The shorter, intensive light beams help to achieve extremely precise cut edges, minimizing temperature load in the immediate surroundings. It increases the precision of surgical procedures and reduces complications, such as in eye surgeries. Tattoos are removed with minimal damage to the tissue around them. In areas like multiphoton microscopy, ultrafast spectroscopy, and optical coherence tomography, ultrashort pulse lasers allow the precise observation, recording, and influence of ultrafast processes.
Glasses are therefore more commonly used in the form of bulk pieces or rare-earth-doped optical fibers based on silica hosts. These fibers have high optical confinement, which allows lasers to operate even on difficult transitions where gain efficiency is low.
Special fiber glasses, such as those made of fluoride glass, have especially low phonon energies. This means transmissions in the mid-infrared region are good and metastable state lifetimes are longer.
Lasers relying on upconversion processes often use glass gain media.
Disadvantage: The disadvantage of glass over crystal is it has a much lower thermal conductivity. As a result, the waste heat is retained in the material for longer. This leads to a greater rise in temperature and a slower transition from lower lasing level to the ground state in Nd:glass.
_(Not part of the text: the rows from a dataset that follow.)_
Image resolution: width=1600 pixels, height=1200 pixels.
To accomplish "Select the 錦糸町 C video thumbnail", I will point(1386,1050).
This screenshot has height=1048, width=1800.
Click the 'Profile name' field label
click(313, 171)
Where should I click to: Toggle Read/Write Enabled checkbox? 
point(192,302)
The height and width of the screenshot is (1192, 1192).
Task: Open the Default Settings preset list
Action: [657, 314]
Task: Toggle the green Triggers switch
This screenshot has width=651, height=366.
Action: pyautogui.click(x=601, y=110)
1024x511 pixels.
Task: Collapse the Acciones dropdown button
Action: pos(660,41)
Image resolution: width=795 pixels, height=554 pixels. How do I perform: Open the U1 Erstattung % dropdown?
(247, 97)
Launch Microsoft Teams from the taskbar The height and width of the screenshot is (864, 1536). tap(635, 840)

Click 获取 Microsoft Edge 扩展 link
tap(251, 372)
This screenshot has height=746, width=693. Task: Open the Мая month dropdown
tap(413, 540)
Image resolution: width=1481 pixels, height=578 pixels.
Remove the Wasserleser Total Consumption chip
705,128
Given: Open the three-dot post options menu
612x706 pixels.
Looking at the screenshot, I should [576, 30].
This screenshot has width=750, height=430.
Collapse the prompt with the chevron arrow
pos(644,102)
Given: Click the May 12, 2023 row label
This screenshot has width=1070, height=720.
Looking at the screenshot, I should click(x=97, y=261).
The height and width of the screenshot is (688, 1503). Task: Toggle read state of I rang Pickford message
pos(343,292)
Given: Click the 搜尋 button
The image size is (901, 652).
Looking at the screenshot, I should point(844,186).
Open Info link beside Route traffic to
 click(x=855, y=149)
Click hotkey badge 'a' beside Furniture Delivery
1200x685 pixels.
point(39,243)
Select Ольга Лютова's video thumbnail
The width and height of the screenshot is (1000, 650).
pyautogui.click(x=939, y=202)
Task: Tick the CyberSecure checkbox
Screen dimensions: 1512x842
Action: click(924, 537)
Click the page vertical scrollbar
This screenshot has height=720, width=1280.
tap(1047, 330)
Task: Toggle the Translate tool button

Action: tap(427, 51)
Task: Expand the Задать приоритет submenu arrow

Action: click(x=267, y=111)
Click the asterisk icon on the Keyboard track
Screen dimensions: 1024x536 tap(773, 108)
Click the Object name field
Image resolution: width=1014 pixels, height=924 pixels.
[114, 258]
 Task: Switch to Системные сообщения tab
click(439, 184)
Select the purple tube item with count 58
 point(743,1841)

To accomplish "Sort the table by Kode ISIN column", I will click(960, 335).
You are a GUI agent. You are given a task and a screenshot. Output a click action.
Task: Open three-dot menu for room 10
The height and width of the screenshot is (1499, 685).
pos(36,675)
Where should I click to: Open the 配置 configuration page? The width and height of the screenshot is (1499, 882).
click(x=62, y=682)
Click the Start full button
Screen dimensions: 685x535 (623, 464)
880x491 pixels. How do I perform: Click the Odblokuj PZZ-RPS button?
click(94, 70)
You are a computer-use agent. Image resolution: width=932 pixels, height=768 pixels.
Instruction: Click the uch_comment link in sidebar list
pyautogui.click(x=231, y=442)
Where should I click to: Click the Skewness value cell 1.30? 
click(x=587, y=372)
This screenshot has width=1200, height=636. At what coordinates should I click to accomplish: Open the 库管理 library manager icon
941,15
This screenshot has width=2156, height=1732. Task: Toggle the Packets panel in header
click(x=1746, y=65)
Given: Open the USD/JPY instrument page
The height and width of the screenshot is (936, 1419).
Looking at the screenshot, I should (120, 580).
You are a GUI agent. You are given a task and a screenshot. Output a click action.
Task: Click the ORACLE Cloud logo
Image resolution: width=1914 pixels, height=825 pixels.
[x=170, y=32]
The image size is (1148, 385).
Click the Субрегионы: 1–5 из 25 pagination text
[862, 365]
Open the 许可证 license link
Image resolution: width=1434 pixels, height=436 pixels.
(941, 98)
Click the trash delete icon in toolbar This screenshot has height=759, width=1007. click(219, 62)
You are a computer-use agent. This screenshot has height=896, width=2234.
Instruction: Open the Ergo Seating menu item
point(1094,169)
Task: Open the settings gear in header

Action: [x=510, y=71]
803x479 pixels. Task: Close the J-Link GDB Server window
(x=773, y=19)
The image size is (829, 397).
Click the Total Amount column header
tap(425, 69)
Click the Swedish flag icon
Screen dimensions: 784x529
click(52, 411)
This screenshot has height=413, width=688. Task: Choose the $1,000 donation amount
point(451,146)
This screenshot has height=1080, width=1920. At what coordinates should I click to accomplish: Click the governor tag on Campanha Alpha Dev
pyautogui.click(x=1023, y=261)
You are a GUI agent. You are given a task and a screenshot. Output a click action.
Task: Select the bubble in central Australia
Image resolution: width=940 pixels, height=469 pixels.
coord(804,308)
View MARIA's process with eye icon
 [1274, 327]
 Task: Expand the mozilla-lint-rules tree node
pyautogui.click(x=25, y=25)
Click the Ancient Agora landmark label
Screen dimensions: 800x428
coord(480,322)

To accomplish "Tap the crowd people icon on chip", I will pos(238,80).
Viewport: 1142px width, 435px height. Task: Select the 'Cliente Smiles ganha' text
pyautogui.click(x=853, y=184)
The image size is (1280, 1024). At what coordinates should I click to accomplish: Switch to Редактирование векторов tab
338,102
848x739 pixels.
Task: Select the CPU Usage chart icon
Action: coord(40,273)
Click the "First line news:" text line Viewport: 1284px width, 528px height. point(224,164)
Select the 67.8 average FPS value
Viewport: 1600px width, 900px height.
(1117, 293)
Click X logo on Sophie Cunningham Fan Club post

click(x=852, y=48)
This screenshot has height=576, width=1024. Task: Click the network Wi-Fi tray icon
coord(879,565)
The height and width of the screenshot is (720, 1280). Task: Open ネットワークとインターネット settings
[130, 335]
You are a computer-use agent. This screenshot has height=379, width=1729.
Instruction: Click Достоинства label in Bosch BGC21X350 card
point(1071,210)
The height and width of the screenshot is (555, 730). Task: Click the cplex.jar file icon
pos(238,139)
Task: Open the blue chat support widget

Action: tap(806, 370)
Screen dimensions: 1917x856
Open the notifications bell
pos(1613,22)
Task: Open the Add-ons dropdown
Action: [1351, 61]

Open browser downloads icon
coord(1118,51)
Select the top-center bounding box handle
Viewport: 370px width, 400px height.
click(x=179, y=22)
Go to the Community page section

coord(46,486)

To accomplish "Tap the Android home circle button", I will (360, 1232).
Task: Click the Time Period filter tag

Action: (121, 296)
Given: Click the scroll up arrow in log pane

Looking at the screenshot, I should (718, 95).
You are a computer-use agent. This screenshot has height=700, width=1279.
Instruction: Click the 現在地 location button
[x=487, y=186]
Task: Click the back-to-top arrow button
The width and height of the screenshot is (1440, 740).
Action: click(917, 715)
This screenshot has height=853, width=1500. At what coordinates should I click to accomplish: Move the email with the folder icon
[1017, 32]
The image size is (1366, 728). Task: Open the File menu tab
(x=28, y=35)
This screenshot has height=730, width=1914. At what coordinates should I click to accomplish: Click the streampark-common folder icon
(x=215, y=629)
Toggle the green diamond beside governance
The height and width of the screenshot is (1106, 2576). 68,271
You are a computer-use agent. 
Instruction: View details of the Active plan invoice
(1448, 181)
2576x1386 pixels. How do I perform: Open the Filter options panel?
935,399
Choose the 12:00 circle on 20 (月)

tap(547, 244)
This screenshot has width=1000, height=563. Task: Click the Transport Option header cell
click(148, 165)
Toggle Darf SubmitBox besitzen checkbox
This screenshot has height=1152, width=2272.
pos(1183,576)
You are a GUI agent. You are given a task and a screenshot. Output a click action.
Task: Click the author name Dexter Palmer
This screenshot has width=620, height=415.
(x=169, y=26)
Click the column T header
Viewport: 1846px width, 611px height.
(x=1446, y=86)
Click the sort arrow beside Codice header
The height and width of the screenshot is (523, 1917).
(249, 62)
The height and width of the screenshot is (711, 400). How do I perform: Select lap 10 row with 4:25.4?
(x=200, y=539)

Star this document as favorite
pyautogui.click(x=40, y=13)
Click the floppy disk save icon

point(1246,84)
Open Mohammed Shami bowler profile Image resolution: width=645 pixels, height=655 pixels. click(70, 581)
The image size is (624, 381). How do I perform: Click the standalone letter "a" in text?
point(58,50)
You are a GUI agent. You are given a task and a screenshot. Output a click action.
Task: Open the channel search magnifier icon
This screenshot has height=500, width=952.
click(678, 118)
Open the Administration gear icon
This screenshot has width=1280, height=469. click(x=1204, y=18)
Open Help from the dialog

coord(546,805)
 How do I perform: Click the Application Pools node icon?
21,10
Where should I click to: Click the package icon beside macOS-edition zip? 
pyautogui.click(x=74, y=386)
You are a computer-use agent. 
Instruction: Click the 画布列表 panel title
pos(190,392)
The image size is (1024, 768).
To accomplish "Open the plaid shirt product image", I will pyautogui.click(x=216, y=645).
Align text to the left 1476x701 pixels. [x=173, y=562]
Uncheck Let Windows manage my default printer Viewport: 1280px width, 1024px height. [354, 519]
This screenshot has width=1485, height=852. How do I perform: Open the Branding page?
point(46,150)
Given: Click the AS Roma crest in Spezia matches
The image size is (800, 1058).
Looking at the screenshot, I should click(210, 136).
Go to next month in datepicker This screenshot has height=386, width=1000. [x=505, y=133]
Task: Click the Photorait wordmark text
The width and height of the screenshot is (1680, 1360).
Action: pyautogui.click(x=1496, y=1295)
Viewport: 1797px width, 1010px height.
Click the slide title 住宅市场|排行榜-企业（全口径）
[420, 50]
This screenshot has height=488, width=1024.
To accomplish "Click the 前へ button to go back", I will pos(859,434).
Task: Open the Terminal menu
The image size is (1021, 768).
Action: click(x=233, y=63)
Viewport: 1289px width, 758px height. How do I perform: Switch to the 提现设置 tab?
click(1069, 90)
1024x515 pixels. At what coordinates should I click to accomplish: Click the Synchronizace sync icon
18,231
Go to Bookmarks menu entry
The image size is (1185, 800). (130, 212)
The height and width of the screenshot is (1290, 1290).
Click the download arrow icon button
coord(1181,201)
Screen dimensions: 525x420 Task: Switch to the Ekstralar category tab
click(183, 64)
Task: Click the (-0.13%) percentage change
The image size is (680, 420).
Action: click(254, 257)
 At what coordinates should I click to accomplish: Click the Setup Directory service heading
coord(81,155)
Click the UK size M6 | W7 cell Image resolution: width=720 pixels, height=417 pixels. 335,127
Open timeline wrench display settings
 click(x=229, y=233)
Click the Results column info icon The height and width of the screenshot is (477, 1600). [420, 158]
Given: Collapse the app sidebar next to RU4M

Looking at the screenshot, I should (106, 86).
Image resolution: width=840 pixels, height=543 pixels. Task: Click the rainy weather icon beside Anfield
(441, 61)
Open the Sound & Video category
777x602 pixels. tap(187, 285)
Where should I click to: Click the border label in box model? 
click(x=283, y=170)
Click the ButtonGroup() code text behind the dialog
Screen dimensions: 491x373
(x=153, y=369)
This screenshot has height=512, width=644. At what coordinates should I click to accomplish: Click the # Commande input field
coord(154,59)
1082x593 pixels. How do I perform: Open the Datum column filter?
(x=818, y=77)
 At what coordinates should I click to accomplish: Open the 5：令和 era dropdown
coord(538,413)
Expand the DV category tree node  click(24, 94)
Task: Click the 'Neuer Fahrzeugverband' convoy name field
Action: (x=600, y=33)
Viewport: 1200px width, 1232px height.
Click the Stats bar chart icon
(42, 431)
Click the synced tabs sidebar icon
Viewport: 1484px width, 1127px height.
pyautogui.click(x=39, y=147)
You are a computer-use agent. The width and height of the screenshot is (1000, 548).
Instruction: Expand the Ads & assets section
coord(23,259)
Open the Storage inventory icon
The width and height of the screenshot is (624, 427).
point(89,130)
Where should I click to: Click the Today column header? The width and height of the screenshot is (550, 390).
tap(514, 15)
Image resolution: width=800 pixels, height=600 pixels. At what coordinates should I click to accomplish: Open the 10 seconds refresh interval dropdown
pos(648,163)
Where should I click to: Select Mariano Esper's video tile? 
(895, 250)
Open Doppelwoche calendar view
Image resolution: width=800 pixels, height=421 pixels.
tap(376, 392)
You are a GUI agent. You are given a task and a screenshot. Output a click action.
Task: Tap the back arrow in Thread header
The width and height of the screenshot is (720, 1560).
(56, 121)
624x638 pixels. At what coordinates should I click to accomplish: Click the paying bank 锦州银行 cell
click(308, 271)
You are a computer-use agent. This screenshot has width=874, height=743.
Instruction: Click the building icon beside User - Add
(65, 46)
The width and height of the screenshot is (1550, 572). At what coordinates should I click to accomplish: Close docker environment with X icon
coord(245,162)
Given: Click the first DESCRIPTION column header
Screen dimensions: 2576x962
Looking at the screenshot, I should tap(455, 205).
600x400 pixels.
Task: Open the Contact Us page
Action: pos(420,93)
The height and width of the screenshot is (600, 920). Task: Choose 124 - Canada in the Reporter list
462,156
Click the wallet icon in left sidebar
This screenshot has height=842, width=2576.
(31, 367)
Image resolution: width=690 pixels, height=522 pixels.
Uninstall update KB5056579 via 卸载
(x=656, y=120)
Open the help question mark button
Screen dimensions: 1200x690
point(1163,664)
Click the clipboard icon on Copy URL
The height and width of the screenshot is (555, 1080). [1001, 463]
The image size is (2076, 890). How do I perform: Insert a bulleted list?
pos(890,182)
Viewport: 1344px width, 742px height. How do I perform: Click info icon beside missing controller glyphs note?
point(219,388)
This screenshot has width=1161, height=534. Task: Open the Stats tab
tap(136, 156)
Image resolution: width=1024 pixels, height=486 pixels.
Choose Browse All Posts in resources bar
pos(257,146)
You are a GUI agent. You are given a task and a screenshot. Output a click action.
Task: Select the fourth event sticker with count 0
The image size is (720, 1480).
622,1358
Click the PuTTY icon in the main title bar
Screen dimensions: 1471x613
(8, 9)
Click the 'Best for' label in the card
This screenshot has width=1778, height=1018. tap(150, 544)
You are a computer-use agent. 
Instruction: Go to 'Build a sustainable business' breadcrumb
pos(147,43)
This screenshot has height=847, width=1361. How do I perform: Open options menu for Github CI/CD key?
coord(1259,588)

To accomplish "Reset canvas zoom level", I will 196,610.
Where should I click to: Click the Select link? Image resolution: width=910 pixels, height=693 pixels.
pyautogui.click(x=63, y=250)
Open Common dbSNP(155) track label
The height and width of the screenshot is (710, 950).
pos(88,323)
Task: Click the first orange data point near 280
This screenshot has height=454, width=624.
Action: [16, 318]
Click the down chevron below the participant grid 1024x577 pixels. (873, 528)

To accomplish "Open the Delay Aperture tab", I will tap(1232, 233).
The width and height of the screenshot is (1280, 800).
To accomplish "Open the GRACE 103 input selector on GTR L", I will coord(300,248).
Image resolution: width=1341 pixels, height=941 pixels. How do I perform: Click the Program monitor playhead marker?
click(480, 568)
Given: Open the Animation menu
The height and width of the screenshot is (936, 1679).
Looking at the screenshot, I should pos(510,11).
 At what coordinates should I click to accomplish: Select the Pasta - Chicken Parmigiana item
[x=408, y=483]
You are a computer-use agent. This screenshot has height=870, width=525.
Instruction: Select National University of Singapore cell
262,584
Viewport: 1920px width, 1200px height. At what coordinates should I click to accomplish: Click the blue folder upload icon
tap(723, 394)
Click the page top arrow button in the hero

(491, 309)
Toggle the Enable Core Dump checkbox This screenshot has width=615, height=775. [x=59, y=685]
Lasing is therefore quickly stopped as the temperature rises. As a result, Nd: glass lasers can only operate in the pulsed mode.
Such glasses can’t be used in high-power lasers because they could suffer thermal fracture, thermal lensing, and thermal depolarization. It’s harder to achieve a high beam quality and linear laser light in laser glasses, though it’s possible to an extent by a small dn/dt value.
Inferior thermal properties also lead to higher threshold pump power and a stronger tendency of these lasers for instabilities of passively mode-locked lasers where the pulse energy is unstable.
To Sum Up
Here’s a quick look at how doped laser glasses compare with doped laser crystals:
Doped glass | Doped crystal |
Lower average cross sections of ions in glass due to inhomogeneous broadening | Higher transition cross-sections |
Broader transitions with bandwidths ~ tens of nanometers; allows large wavelength tuning & ultrashort pulses | Smaller absorption & emission bandwidth, of a few nanometers or less |
Lower thermal conductivity due to high microscopic disorder = lower output powers | Higher thermal conductivity, higher power outputs possible |
Laser-induced birefringence in some fused silica glasses | Potential birefringence |
Larger glasses of high optical quality are easy to produce | Growing large crystals is slow and difficult |
Doping concentrations of glasses and crystals must be carefully optimized for efficiency. In the short length, high doping densities can lead to better pump absorption. But at the same time, there may be loss of energy due to quenching.